§ What to produce
The lines to be extracted run from the start of the listing through the line containing "Click the Ronaldo"; copy them exactly and nothing else.

|---|

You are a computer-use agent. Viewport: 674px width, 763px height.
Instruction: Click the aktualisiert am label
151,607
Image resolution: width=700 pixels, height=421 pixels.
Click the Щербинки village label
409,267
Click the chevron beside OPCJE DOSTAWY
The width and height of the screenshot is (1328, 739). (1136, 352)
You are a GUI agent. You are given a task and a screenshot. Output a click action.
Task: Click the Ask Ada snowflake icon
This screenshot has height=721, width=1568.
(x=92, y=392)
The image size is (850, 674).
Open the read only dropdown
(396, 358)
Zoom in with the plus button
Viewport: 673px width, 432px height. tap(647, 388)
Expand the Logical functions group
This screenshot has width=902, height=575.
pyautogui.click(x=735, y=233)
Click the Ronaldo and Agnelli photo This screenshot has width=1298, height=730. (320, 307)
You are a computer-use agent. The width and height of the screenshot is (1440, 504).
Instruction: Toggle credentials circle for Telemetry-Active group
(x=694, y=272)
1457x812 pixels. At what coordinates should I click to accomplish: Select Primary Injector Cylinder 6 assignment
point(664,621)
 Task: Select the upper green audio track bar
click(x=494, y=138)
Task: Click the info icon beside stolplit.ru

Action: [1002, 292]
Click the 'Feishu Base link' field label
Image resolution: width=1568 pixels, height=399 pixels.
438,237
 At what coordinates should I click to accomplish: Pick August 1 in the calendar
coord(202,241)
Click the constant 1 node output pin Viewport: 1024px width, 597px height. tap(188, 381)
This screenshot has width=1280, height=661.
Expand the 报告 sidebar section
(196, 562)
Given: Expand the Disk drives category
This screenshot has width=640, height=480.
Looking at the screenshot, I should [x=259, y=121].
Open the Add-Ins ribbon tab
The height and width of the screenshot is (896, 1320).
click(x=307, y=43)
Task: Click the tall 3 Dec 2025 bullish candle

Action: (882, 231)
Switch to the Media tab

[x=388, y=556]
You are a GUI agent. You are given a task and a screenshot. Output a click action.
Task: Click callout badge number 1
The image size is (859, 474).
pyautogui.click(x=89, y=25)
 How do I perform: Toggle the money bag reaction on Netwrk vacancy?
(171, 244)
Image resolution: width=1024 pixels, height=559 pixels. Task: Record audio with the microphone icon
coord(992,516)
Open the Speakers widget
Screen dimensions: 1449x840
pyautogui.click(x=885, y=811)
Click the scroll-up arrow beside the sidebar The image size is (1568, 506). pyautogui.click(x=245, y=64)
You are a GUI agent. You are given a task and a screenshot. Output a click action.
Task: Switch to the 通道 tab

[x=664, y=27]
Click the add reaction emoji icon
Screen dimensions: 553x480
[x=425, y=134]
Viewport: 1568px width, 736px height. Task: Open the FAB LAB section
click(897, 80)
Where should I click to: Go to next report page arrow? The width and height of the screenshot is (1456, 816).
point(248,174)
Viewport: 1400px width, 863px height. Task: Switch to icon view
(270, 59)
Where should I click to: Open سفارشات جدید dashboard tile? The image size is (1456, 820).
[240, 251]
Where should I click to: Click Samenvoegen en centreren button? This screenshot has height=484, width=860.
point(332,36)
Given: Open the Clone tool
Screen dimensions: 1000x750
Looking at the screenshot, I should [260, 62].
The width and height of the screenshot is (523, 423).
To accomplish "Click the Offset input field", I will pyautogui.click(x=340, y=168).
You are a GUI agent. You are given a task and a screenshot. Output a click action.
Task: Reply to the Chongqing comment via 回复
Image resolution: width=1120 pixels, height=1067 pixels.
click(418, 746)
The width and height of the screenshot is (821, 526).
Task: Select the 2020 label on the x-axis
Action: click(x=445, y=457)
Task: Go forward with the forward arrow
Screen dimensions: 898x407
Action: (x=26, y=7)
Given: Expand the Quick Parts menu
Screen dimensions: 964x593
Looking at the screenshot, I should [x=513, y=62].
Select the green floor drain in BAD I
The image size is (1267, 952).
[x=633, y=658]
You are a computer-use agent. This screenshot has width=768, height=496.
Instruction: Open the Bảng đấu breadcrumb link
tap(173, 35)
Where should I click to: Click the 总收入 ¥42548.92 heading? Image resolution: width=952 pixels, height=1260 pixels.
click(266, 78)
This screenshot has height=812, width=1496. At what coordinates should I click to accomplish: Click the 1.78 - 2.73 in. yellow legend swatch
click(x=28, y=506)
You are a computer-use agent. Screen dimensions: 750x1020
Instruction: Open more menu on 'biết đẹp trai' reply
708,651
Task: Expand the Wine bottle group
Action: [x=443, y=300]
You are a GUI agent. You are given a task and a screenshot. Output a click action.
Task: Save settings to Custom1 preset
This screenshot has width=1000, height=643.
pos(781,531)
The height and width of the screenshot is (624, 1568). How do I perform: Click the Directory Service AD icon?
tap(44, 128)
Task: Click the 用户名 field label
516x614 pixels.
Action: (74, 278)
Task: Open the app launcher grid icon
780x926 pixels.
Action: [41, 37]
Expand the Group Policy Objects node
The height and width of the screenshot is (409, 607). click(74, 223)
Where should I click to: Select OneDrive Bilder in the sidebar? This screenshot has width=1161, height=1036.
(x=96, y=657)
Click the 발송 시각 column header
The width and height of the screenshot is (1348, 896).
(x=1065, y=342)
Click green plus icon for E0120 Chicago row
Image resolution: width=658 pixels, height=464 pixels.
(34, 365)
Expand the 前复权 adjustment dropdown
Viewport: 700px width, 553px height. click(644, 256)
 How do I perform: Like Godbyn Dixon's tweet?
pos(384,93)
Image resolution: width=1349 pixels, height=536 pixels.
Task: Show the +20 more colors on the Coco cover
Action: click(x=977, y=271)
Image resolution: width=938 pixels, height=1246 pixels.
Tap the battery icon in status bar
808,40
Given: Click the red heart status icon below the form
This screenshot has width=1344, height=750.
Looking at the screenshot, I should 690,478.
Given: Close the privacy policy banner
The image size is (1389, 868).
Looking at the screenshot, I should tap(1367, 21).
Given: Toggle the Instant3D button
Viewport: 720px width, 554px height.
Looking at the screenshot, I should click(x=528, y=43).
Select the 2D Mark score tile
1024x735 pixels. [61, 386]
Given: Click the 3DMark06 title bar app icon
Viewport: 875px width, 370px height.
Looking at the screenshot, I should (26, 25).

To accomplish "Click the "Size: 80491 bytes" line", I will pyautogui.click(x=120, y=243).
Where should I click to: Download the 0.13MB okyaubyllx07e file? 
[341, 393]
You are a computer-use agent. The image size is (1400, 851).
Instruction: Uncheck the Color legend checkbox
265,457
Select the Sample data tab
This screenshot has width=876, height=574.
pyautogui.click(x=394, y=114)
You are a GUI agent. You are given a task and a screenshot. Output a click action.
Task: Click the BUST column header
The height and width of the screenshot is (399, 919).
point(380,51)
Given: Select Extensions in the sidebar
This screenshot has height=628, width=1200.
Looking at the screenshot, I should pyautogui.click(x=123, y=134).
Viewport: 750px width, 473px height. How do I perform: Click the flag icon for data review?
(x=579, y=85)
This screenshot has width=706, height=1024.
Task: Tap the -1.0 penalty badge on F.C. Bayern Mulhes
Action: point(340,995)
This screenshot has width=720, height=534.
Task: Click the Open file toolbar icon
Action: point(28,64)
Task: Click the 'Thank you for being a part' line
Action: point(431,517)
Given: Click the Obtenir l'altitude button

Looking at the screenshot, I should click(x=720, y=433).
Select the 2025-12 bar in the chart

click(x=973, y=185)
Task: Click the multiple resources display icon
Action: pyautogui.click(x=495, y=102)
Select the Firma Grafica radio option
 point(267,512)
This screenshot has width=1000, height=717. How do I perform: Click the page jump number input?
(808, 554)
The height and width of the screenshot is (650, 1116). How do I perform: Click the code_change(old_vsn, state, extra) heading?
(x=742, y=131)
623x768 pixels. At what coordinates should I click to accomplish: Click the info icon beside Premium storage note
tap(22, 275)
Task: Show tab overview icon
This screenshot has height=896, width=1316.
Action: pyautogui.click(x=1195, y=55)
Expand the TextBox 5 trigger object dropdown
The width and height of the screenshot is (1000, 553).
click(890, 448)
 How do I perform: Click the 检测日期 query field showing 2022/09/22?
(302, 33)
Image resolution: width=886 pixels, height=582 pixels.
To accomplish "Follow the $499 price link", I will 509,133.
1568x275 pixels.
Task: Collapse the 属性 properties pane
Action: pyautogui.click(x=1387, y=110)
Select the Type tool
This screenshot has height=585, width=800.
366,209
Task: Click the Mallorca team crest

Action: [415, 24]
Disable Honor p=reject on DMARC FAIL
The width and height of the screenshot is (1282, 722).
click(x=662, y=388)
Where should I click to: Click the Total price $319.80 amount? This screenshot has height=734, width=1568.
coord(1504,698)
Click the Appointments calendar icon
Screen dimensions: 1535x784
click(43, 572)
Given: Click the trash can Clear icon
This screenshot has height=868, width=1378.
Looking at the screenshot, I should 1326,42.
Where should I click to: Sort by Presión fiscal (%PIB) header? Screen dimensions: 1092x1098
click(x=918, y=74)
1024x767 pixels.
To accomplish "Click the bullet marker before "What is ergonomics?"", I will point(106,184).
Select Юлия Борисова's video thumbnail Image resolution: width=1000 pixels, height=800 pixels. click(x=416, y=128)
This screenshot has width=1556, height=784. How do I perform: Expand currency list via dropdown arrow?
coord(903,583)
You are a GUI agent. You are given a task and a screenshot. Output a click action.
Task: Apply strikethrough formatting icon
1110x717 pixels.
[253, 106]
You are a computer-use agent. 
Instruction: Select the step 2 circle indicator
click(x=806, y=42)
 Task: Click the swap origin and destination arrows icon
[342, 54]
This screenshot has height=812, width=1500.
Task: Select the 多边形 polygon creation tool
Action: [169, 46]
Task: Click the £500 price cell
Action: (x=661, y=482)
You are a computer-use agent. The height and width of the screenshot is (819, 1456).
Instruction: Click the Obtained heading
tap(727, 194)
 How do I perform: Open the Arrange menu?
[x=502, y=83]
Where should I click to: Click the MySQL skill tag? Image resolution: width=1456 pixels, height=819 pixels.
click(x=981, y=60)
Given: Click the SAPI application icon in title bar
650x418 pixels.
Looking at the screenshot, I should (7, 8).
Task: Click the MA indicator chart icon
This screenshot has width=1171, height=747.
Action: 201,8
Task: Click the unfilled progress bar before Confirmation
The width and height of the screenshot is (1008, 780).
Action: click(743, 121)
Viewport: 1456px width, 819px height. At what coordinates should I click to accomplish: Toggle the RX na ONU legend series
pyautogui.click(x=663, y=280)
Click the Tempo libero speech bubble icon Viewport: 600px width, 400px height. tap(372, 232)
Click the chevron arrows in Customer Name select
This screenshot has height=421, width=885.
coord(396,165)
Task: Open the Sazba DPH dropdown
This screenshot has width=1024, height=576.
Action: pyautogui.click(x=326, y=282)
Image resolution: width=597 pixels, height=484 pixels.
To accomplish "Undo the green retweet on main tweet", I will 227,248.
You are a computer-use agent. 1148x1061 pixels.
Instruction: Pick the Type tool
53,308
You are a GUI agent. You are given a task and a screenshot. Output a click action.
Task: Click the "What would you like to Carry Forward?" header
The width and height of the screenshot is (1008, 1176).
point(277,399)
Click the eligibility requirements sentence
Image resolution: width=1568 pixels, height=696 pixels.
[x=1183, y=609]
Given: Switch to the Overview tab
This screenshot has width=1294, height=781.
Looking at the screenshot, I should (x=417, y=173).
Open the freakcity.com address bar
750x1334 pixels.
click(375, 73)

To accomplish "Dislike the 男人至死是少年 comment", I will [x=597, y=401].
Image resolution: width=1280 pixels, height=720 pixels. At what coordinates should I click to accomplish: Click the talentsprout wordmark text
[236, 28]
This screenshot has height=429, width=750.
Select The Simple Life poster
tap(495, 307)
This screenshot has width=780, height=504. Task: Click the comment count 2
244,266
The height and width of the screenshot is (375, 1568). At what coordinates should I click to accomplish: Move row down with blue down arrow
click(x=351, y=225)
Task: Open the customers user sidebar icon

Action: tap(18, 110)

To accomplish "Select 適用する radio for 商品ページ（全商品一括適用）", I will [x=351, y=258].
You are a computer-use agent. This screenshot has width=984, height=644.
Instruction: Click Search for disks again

|---|

§ Exercise solution
You are a computer-use agent. Viewport: 674px width, 763px height.
Instruction: Click the aktualisiert am label
151,607
Image resolution: width=700 pixels, height=421 pixels.
Click the Щербинки village label
409,267
Click the chevron beside OPCJE DOSTAWY
The width and height of the screenshot is (1328, 739). (1136, 352)
You are a GUI agent. You are given a task and a screenshot. Output a click action.
Task: Click the Ask Ada snowflake icon
This screenshot has height=721, width=1568.
(x=92, y=392)
The image size is (850, 674).
Open the read only dropdown
(396, 358)
Zoom in with the plus button
Viewport: 673px width, 432px height. tap(647, 388)
Expand the Logical functions group
This screenshot has width=902, height=575.
pyautogui.click(x=735, y=233)
Click the Ronaldo and Agnelli photo This screenshot has width=1298, height=730. (320, 307)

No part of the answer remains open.